Astronauts Kayla Barron and Raja Chari floated out of the International Space Station airlock for a spacewalk Tuesday to install brackets and struts to support new solar arrays to upgrade the research lab’s power system.
The two NASA astronauts planned to spend about six-and-a-half hours outside the space station Tuesday, working on the starboard side, or right side, of the lab’s huge power truss, which stretches as long as a football field.
Barron and Chari put on their NASA spacesuits early Tuesday, depressurized the station’s Quest airlock, and opened the hatch to venture outside the complex. The spacewalk officially began at 8:11 a.m. EDT (1211 GMT), when the astronauts switched their suits to battery power.
The astronauts planned to gather equipment and tools before heading out to the space station’s starboard truss for their work.
Barron is the lead spacewalker, designated EV1, and wears a suit marked with red stripes. Chari, designated EV2, wears a spacesuit with no stripes.

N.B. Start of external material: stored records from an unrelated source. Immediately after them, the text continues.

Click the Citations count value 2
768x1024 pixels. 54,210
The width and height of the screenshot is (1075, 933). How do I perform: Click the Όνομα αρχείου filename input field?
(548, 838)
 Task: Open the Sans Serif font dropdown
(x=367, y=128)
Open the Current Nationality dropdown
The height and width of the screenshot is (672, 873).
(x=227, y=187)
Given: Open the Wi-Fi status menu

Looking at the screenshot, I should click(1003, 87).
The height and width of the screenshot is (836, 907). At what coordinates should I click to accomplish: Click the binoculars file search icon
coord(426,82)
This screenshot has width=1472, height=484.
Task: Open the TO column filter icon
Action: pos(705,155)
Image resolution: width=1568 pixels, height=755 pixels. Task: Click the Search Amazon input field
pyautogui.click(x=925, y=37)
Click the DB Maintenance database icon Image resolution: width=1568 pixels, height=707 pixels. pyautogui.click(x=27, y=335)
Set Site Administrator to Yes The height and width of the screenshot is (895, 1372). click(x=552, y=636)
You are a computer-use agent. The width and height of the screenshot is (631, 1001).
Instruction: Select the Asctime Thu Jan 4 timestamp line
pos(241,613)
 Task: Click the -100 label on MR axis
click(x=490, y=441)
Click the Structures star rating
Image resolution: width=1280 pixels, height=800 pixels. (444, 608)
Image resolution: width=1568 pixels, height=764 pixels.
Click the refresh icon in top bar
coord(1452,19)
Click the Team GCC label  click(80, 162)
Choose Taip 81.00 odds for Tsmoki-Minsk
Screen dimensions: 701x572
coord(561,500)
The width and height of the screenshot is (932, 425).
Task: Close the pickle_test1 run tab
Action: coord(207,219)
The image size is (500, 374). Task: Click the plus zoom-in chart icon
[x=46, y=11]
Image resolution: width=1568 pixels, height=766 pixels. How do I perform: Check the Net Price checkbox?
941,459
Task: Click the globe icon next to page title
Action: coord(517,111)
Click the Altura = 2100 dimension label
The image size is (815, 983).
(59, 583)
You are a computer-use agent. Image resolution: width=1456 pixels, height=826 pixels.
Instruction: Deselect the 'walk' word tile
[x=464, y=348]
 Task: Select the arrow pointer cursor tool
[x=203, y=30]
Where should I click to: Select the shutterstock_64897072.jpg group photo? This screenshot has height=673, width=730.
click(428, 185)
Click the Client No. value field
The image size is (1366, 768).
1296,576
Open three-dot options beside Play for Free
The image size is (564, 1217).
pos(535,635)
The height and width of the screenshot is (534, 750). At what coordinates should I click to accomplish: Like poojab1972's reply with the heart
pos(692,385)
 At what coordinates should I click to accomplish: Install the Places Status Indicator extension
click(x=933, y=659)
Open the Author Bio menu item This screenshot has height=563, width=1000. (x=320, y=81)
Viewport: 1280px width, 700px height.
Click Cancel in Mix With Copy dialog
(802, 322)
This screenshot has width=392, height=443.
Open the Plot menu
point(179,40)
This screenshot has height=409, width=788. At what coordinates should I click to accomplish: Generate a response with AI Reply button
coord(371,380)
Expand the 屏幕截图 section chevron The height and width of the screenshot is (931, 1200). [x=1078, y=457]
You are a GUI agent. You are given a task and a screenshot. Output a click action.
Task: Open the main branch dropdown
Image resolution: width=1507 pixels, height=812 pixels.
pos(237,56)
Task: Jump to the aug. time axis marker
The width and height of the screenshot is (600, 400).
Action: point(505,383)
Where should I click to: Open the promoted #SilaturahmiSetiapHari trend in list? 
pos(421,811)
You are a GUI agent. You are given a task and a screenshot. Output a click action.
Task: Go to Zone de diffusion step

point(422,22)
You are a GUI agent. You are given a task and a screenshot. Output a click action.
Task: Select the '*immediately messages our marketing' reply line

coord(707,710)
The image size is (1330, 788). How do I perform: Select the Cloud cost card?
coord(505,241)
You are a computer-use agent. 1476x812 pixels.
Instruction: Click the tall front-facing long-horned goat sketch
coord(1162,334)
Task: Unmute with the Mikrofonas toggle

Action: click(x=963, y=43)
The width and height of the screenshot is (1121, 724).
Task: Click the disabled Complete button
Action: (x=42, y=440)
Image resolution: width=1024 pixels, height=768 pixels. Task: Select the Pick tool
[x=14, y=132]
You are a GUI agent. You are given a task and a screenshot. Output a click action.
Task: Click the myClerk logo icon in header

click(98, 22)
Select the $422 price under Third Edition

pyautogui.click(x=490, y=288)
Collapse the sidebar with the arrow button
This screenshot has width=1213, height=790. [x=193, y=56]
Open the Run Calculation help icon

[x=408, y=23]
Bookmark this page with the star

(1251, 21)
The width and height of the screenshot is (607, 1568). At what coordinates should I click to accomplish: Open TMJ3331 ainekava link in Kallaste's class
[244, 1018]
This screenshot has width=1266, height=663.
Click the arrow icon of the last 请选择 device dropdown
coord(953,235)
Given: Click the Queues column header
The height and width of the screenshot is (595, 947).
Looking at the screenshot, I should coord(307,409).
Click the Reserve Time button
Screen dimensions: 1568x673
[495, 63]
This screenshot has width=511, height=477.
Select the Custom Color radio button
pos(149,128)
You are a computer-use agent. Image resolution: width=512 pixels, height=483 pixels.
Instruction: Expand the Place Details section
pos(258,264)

After making their way to the work site, the astronauts will assemble and install brackets and struts to accommodate new solar arrays to be delivered to the space station on a future SpaceX Dragon cargo mission. The spacewalkers will construct the triangular fixture, called a modification kit and made of individual struts, to provide a mounting location for one six new roll-out solar array wings to enhance the station’s power generation capability.
Two of the station’s new roll-out solar arrays, or iROSAs, were delivered on a SpaceX resupply mission last June and installed on the outboard port-side, or left-hand, truss . The next two are scheduled to arrive on a SpaceX flight in October, and another pair will be hauled up to the station later.
The new arrays are designed to cover up portions of the space station’s older solar arrays, which have degraded over time.
The work by Barron and Chari on Tuesday will focus on the solar array modification kit for the inboard starboard truss.
Assuming the astronauts finish up the work with the solar array struts, they will move out to the end of the starboard truss and open insulation covering a battery charge/discharge unit, providing access for the station’s robotics system for future replacement work.
Barron and Chari, both on their first flights to space, arrived at the space station in November on SpaceX’s Crew Dragon Endurance spacecraft. The spacewalk Tuesday is the second of Barron’s career, following an excursion in December. It’s the first for Chari.
The spacewalk is the 247th in support of International Space Station assembly and maintenance.